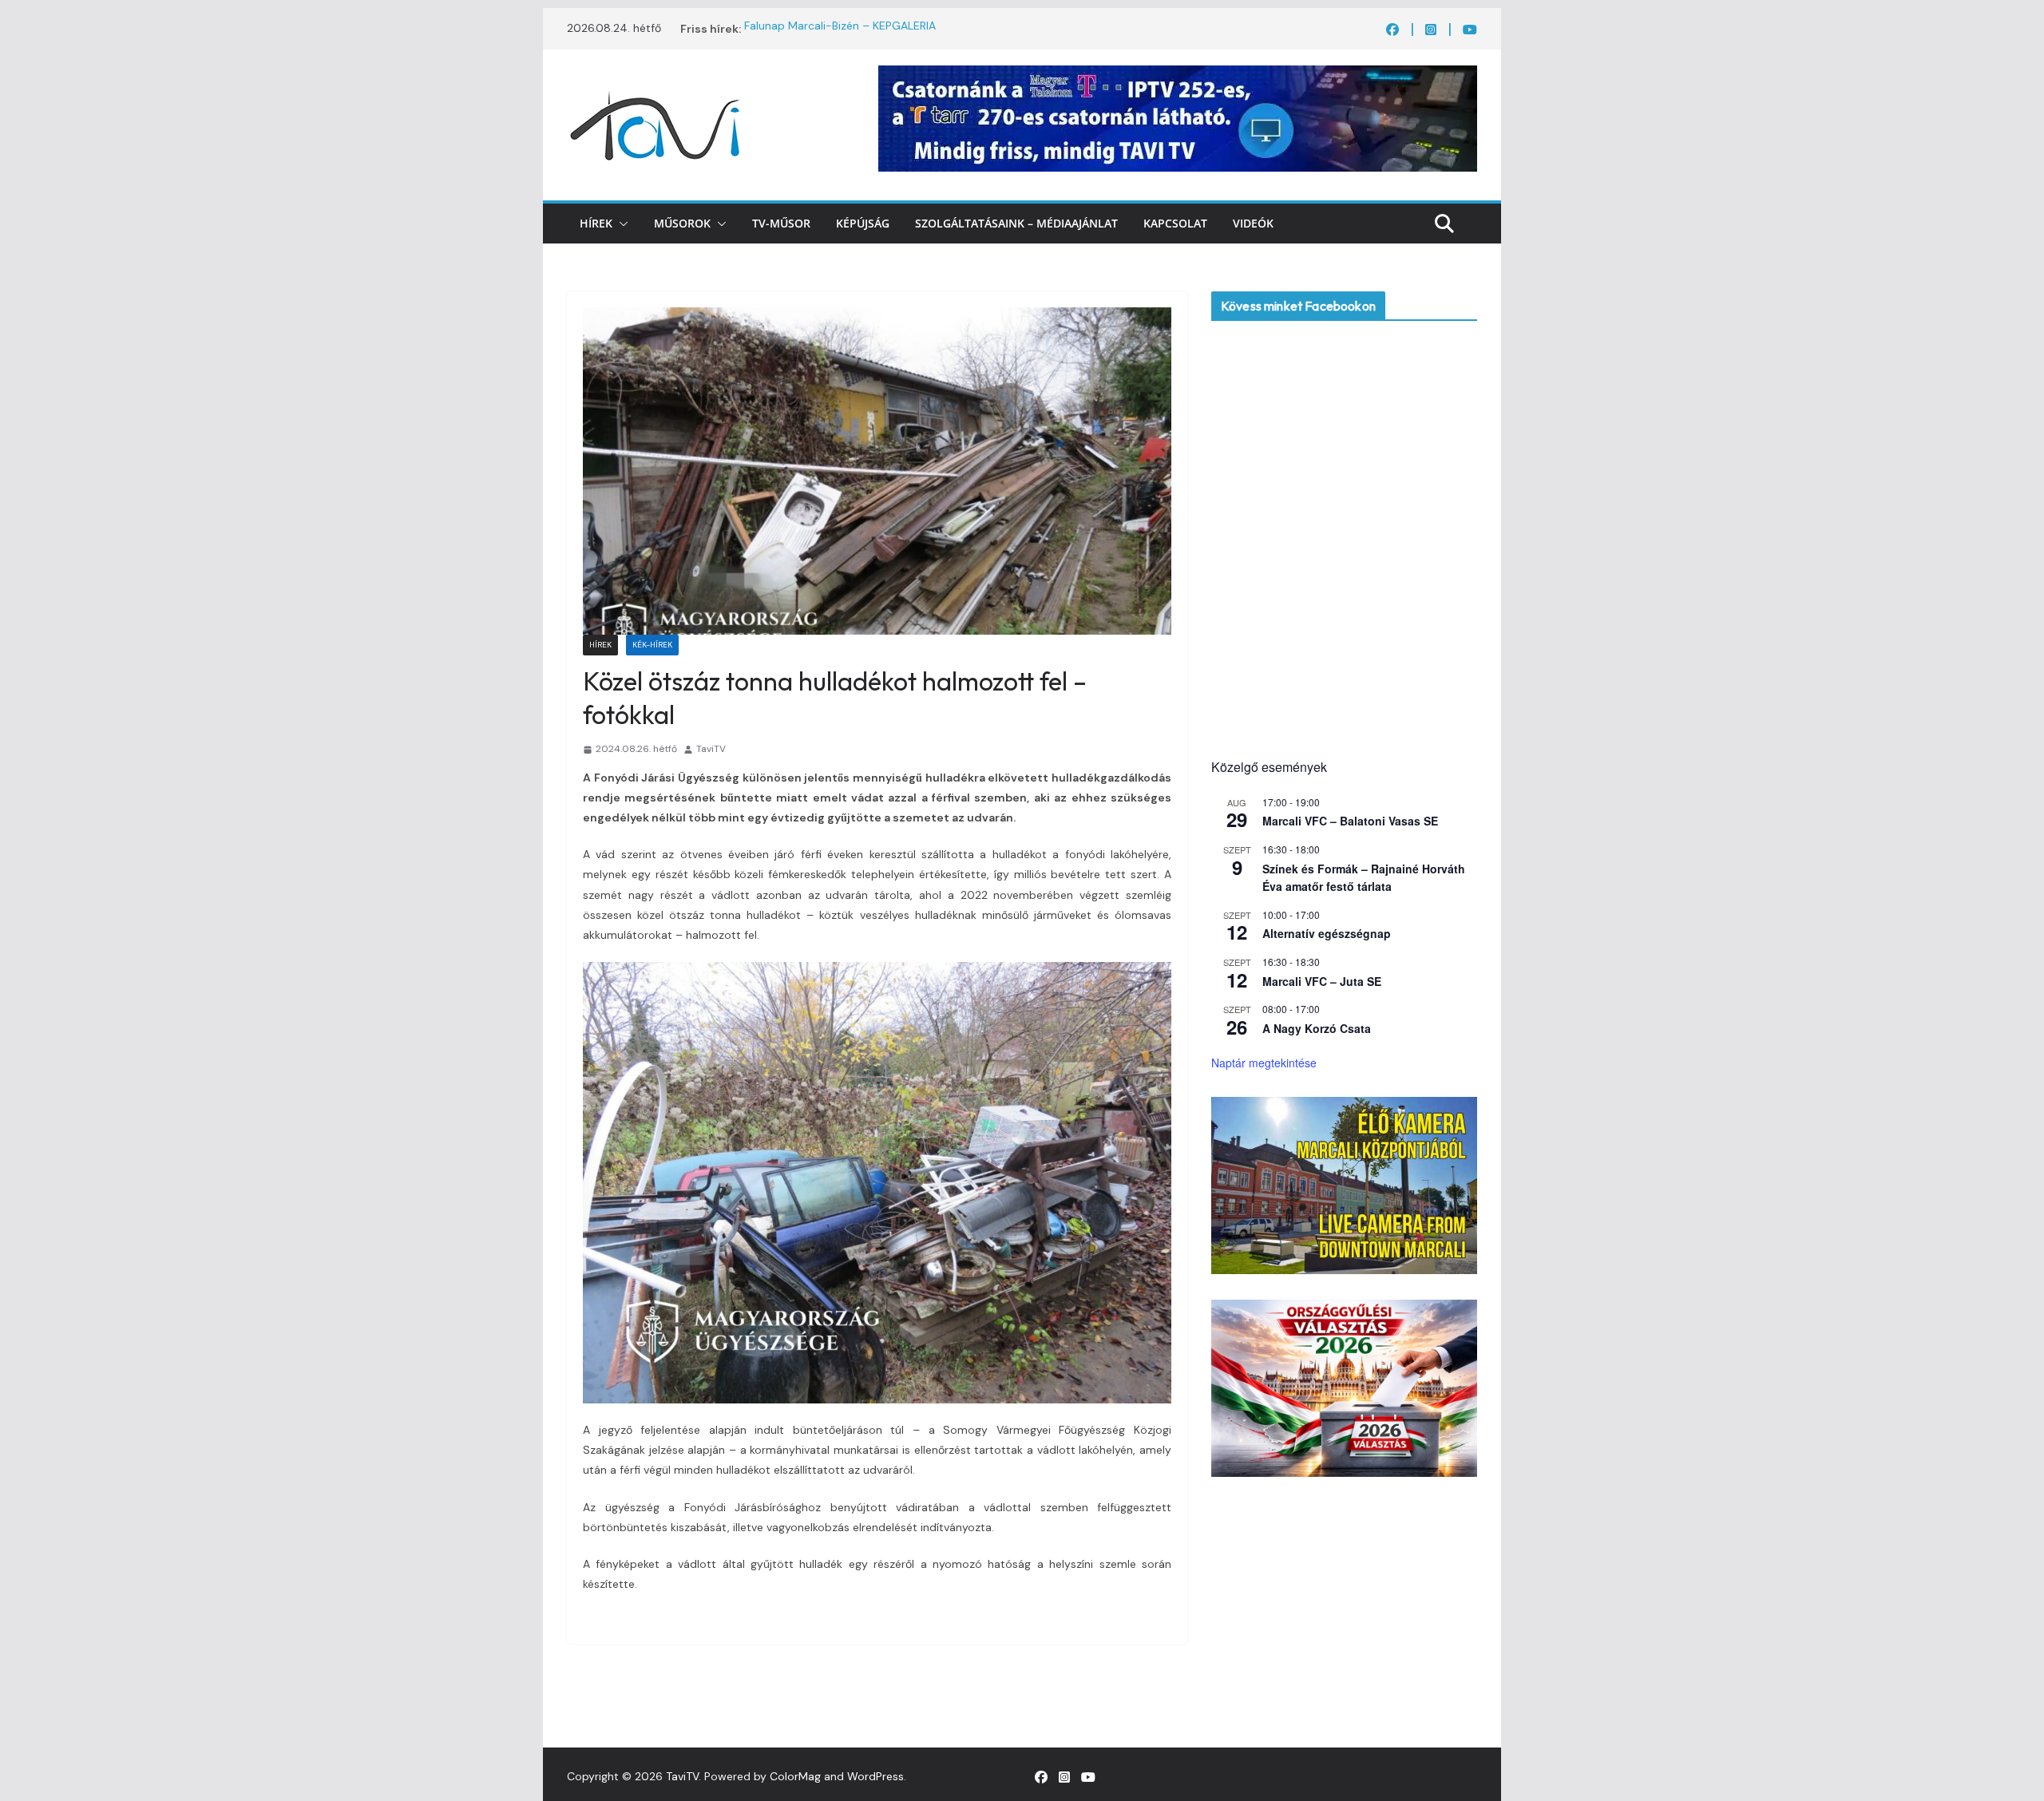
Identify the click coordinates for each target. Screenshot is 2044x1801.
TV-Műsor (781, 223)
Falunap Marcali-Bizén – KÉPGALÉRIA (840, 29)
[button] (620, 223)
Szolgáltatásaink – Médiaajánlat (1016, 223)
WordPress (875, 1776)
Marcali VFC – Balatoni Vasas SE (1350, 821)
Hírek (596, 223)
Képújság (862, 223)
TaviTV (711, 748)
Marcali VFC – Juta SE (1321, 981)
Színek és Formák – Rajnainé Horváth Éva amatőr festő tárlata (1363, 878)
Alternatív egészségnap (1326, 933)
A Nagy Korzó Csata (1316, 1028)
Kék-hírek (652, 644)
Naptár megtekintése (1264, 1063)
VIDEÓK (1253, 223)
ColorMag (795, 1776)
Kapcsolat (1175, 223)
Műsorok (682, 223)
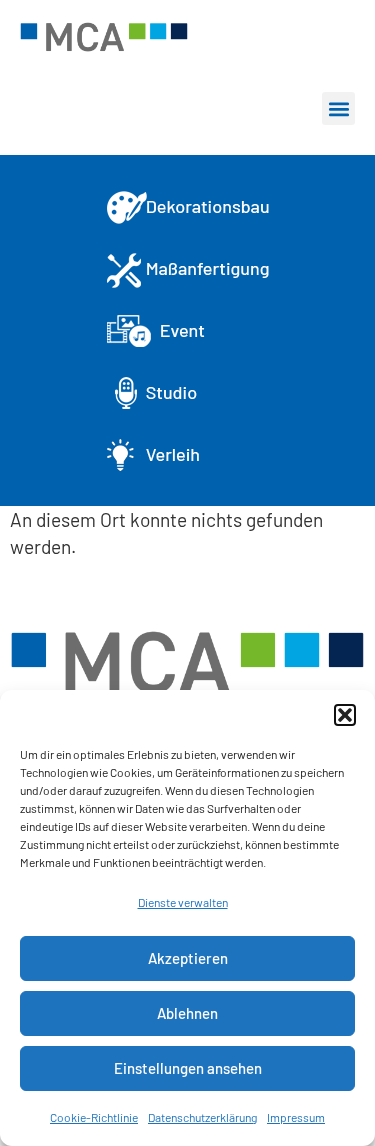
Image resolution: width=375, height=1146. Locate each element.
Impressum (296, 1117)
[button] (345, 715)
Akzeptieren (188, 958)
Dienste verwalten (183, 902)
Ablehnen (187, 1013)
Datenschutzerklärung (202, 1117)
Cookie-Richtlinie (94, 1117)
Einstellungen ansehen (188, 1068)
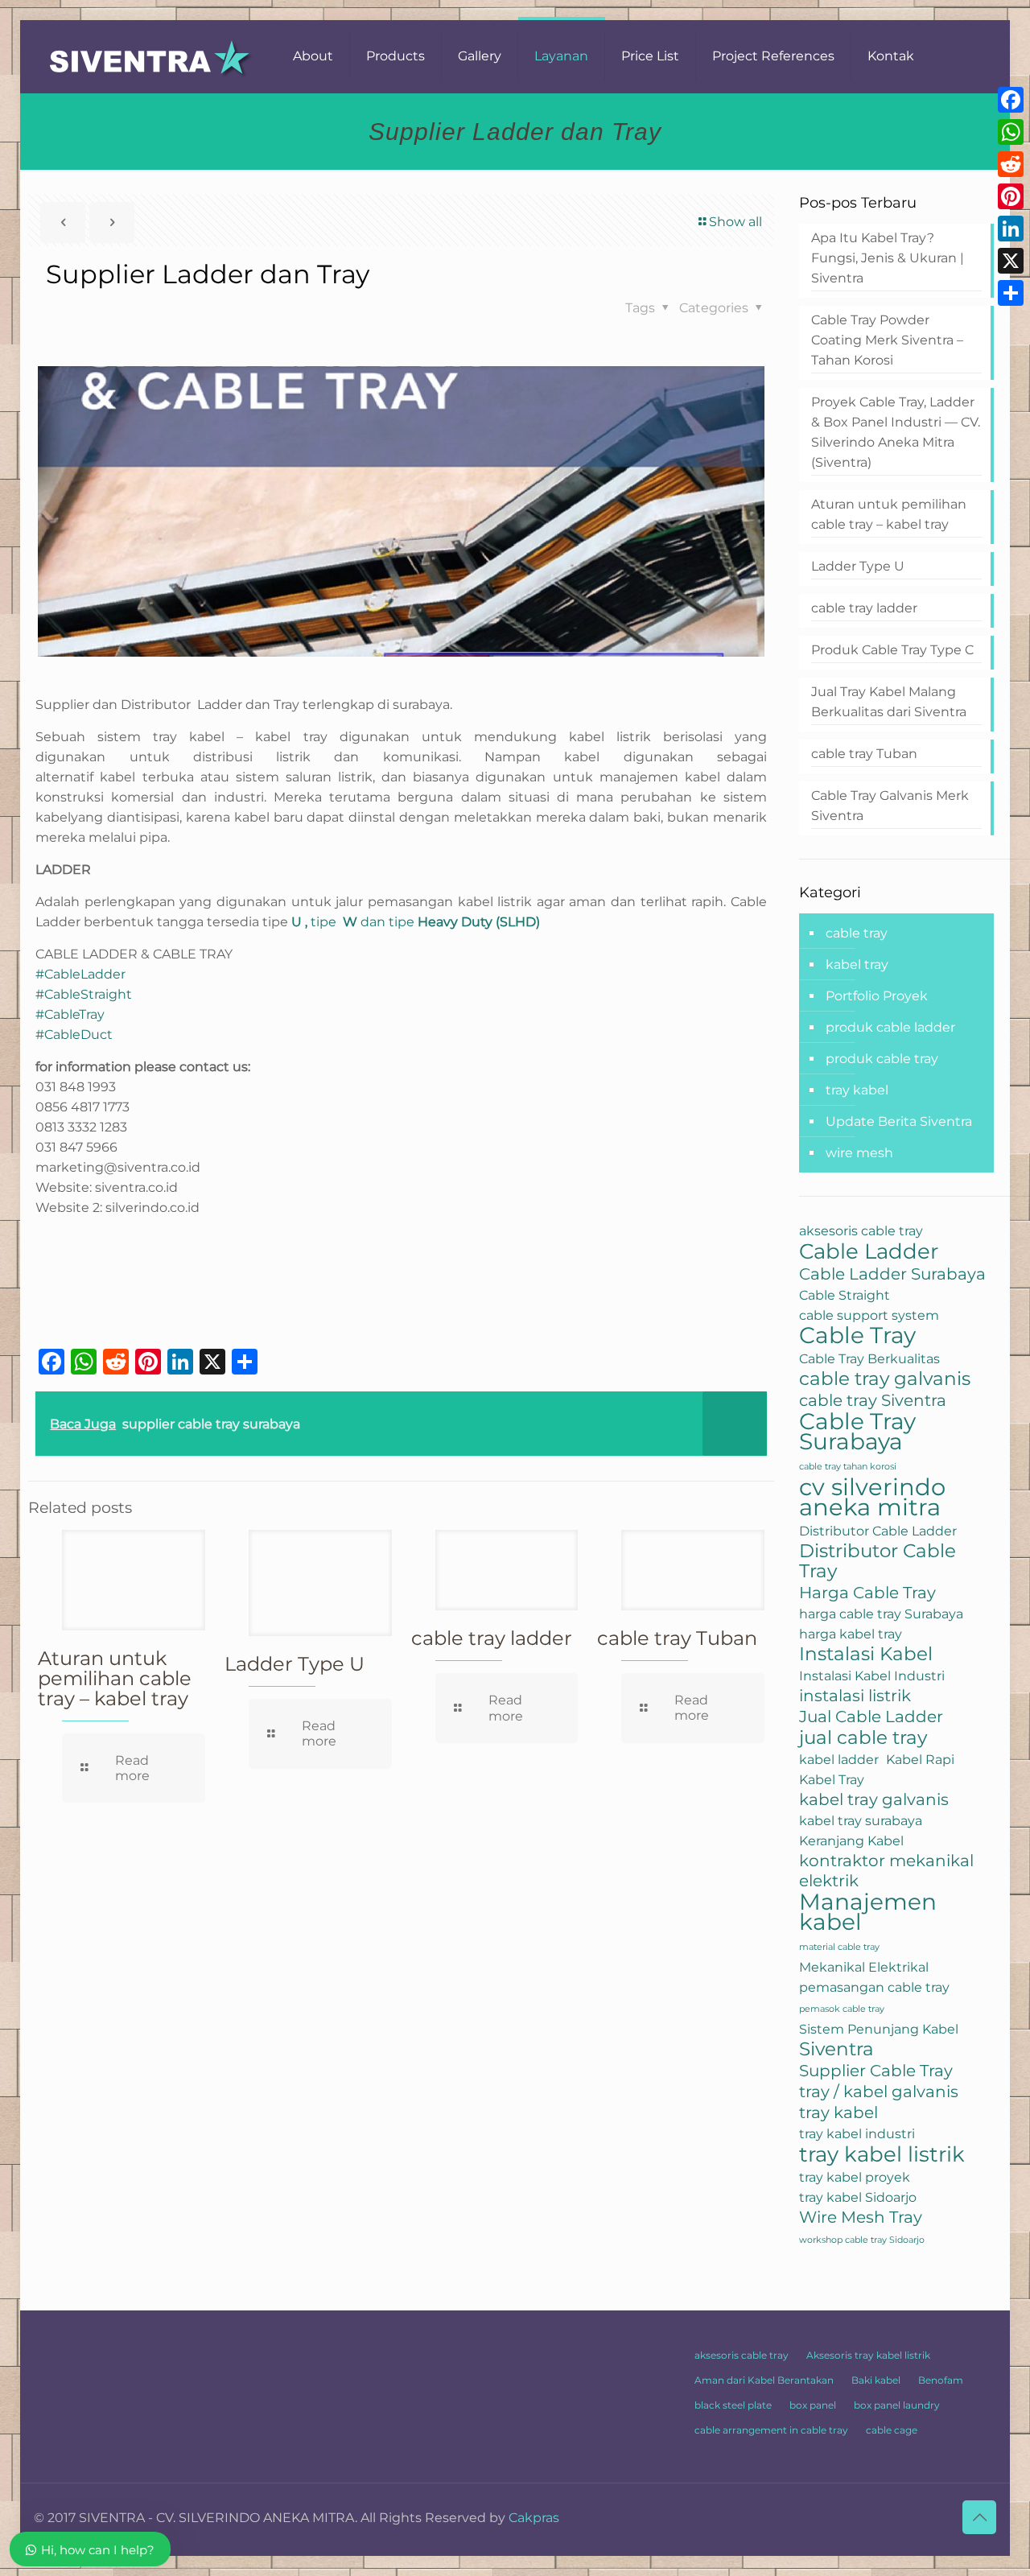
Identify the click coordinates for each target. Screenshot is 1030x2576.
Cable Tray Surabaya (857, 1432)
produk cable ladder (890, 1027)
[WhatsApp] (1011, 132)
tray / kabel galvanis (878, 2091)
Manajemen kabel (868, 1912)
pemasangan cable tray (874, 1987)
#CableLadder (80, 974)
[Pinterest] (1011, 196)
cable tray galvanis (884, 1379)
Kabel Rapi (920, 1759)
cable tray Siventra (872, 1400)
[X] (1011, 261)
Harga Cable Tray (867, 1592)
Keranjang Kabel (851, 1840)
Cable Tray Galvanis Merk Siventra (890, 805)
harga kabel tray (850, 1634)
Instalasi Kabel (866, 1654)
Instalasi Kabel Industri (872, 1675)
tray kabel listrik (882, 2154)
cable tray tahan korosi (847, 1466)
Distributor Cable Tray (877, 1561)
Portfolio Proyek (877, 996)
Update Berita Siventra (899, 1121)
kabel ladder (839, 1759)
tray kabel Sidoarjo (858, 2197)
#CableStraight (83, 994)
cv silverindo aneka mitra (872, 1497)
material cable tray (839, 1947)
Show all (735, 221)
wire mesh (859, 1152)
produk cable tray (882, 1058)
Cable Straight (844, 1295)
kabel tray (857, 964)
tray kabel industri (857, 2133)
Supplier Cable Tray (876, 2070)
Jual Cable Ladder (871, 1716)
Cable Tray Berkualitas (869, 1358)
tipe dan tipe (415, 921)
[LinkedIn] (1011, 228)
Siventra (836, 2049)
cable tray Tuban (677, 1638)
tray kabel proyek (854, 2177)
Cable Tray (857, 1335)
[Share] (1011, 293)
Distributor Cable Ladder (878, 1531)
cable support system (869, 1315)
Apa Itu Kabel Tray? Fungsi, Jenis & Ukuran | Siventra (887, 258)
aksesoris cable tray (861, 1230)
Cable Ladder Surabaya (892, 1274)
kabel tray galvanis (874, 1799)
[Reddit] (1011, 164)
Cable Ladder (868, 1251)
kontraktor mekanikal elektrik (886, 1870)
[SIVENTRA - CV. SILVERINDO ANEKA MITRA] (151, 56)
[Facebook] (1011, 100)
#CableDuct (74, 1034)
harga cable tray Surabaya (881, 1613)
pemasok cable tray (841, 2009)
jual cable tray (863, 1738)
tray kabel (857, 1090)
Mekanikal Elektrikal (864, 1967)
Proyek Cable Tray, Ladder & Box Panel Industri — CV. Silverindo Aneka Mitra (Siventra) (895, 432)
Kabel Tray (831, 1779)
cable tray (857, 933)
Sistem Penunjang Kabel (878, 2029)
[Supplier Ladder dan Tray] (401, 1283)
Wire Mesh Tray (860, 2217)
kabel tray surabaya (860, 1820)
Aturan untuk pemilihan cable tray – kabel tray (115, 1678)
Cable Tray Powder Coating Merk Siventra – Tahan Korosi (887, 340)
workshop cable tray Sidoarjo (862, 2240)
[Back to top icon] (979, 2517)
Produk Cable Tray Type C (892, 649)
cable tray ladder (491, 1638)
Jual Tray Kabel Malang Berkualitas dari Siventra (888, 701)
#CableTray (70, 1014)
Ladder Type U (295, 1663)
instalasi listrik (855, 1695)
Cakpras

• Requirement
Output all of the data exactly. Skip the pictures.

• Completed task
Identify the click coordinates for each target. Screenshot is 2044x1801.
TV-Műsor (781, 223)
Falunap Marcali-Bizén – KÉPGALÉRIA (840, 29)
[button] (620, 223)
Szolgáltatásaink – Médiaajánlat (1016, 223)
WordPress (875, 1776)
Marcali VFC – Balatoni Vasas SE (1350, 821)
Hírek (596, 223)
Képújság (862, 223)
TaviTV (711, 748)
Marcali VFC – Juta SE (1321, 981)
Színek és Formák – Rajnainé Horváth Éva amatőr festő tárlata (1363, 878)
Alternatív egészségnap (1326, 933)
A Nagy Korzó Csata (1316, 1028)
Kék-hírek (652, 644)
Naptár megtekintése (1264, 1063)
VIDEÓK (1253, 223)
ColorMag (795, 1776)
Kapcsolat (1175, 223)
Műsorok (682, 223)
Image resolution: width=375, height=1146. Locate each element.
Impressum (296, 1117)
[button] (345, 715)
Akzeptieren (188, 958)
Dienste verwalten (183, 902)
Ablehnen (187, 1013)
Datenschutzerklärung (202, 1117)
Cookie-Richtlinie (94, 1117)
Einstellungen ansehen (188, 1068)
Identify the click coordinates for each target. Screenshot is 1030x2576.
Cable Tray Surabaya (857, 1432)
produk cable ladder (890, 1027)
[WhatsApp] (1011, 132)
tray / kabel galvanis (878, 2091)
Manajemen kabel (868, 1912)
pemasangan cable tray (874, 1987)
#CableLadder (80, 974)
[Pinterest] (1011, 196)
cable tray galvanis (884, 1379)
Kabel Rapi (920, 1759)
cable tray Siventra (872, 1400)
[X] (1011, 261)
Harga Cable Tray (867, 1592)
Keranjang Kabel (851, 1840)
Cable Tray Galvanis Merk Siventra (890, 805)
harga kabel tray (850, 1634)
Instalasi Kabel (866, 1654)
Instalasi Kabel Industri (872, 1675)
tray kabel listrik (882, 2154)
cable tray tahan korosi (847, 1466)
Distributor Cable Tray (877, 1561)
Portfolio Proyek (877, 996)
Update Berita Siventra (899, 1121)
kabel ladder (839, 1759)
tray kabel Sidoarjo (858, 2197)
#CableStraight (83, 994)
cv silverindo aneka mitra (872, 1497)
material cable tray (839, 1947)
Show all (735, 221)
wire mesh (859, 1152)
produk cable tray (882, 1058)
Cable Straight (844, 1295)
kabel tray (857, 964)
tray kabel industri (857, 2133)
Supplier Cable Tray (876, 2070)
Jual Cable Ladder (871, 1716)
Cable Tray Berkualitas (869, 1358)
tipe dan tipe (415, 921)
[LinkedIn] (1011, 228)
Siventra (836, 2049)
cable tray Tuban (677, 1638)
tray kabel proyek (854, 2177)
Cable Tray (857, 1335)
[Share] (1011, 293)
Distributor Cable Ladder (878, 1531)
cable support system (869, 1315)
Apa Itu Kabel Tray? Fungsi, Jenis & Ukuran | Siventra (887, 258)
aksesoris cable tray (861, 1230)
Cable Ladder Surabaya (892, 1274)
kabel tray galvanis (874, 1799)
[Reddit] (1011, 164)
Cable Ladder (868, 1251)
kontraktor mekanikal elektrik (886, 1870)
[SIVENTRA - CV. SILVERINDO ANEKA MITRA] (151, 56)
[Facebook] (1011, 100)
#CableDuct (74, 1034)
harga cable tray Surabaya (881, 1613)
pemasok cable tray (841, 2009)
jual cable tray (863, 1738)
tray kabel (857, 1090)
Mekanikal Elektrikal (864, 1967)
Proyek Cable Tray, Ladder & Box Panel Industri — CV. Silverindo Aneka Mitra (Siventra) (895, 432)
Kabel Tray (831, 1779)
cable tray (857, 933)
Sistem Penunjang Kabel (878, 2029)
[Supplier Ladder dan Tray] (401, 1283)
Wire Mesh Tray (860, 2217)
kabel tray surabaya (860, 1820)
Aturan untuk pemilihan cable tray – kabel tray (115, 1678)
Cable Tray Powder Coating Merk Siventra – Tahan Korosi (887, 340)
workshop cable tray Sidoarjo (862, 2240)
[Back to top icon] (979, 2517)
Produk Cable Tray Type C (892, 649)
cable tray ladder (491, 1638)
Jual Tray Kabel Malang Berkualitas dari Siventra (888, 701)
#CableTray (70, 1014)
Ladder Type U (295, 1663)
instalasi listrik (855, 1695)
Cakpras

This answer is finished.